In 1990 Rasmussen, Knuds and Feldberg proposed the Venus system. It was a question of whether the programs designed for the operation of MARS, as well as similar ones, could be generated by their own processes. By fulfilling the memory of Venus with random disproportionate commands, some of them begin to run and in that process you can observe the computer structures that are organized spontaneously.
Some significant conclusions can be cited through the application of dynamic system techniques: some orders show a tendency to work together, form simple functional units and appear invariant behaviors and dynamic attractors. The authors of the system encouraged the creation of programs that could be considered autonomous, but in some experiments the initial distribution was avoided, but they did not achieve their objective.
To read more: Emmeche, C. (1994) The garden in the machine. The emerging science of Artificial Life, Princeton (NJ), Princeton University Press. |
Venus
The results were somewhat lower than expected. This demonstrated that survival strategies that can be developed in computer ecosystems are not easy to create from the initial conditions. Aware of his mistaken conviction, researcher Tom Ray used a new approach to the design of the Earth system, which, far from trying to obtain “organisms” from the primitive broth, departed from the Arbaso program designed by him. Although this seems like a setback in the Mars path, its new features stand out:
- Arbaso is able to double over and over again (Figure 5), so the relevant phenomena occurring on Earth occur at the population level.

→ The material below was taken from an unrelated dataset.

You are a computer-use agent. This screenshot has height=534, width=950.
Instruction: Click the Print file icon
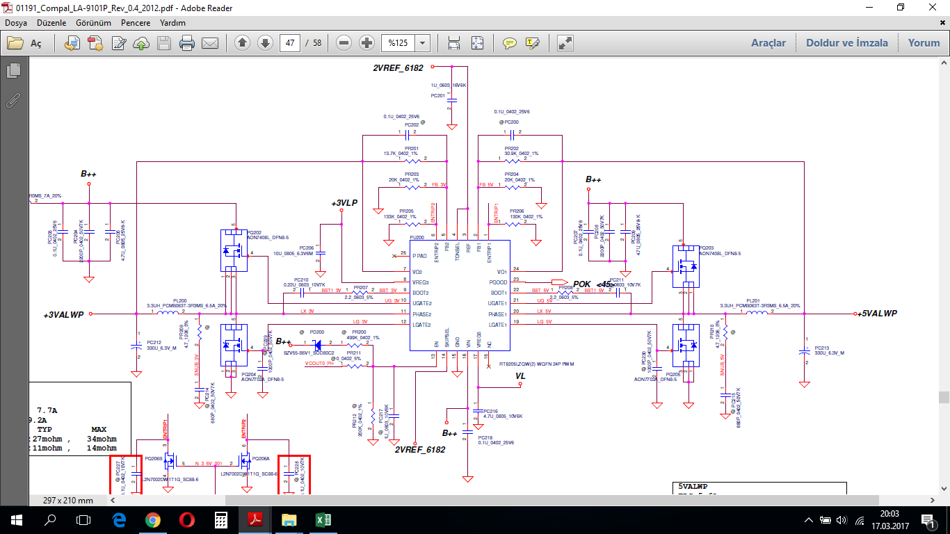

- Direct interaction between programs is prohibited, since each program has a write protection: another program can read and execute its code, but without capacity for transformation; being in principle invulnerable, a reaper mechanism is introduced to end older or appropriate programs.
- There are several options to cause mutations: On Earth any bit can change randomly (“cosmic rays”), copying mechanisms fail from time to time (“genetic errors”) and command behavior may fail (“functional errors”).
Earth, which has mechanisms to make inheritance, selection and change a reality, is a good scenario for evolution. In reality, the complexity that occurs in this ecosystem gives rise to a very important leap and through evolution rich sasibolological behaviors occur. The cyclic phenomena of immunity parasitation defined in Figure 6 are very typical.
Conclusion
Artificial Life can change the point of view of life and consequently show in a new way the relationships between nature and cultures. But above all, Artificial Life shows us that the analytical attitude of Western Science to the world may be inadequate to develop theories of complex phenomena. For this, when we try to decompose phenomena through our reasoning, the extracted parts are as complete as they are complex, or we lose along the way the more agile elements for explanation. However, Artificial Life takes advantage of the power of the interaction of simple things to unravel the path of what may be the new Science of Complexity.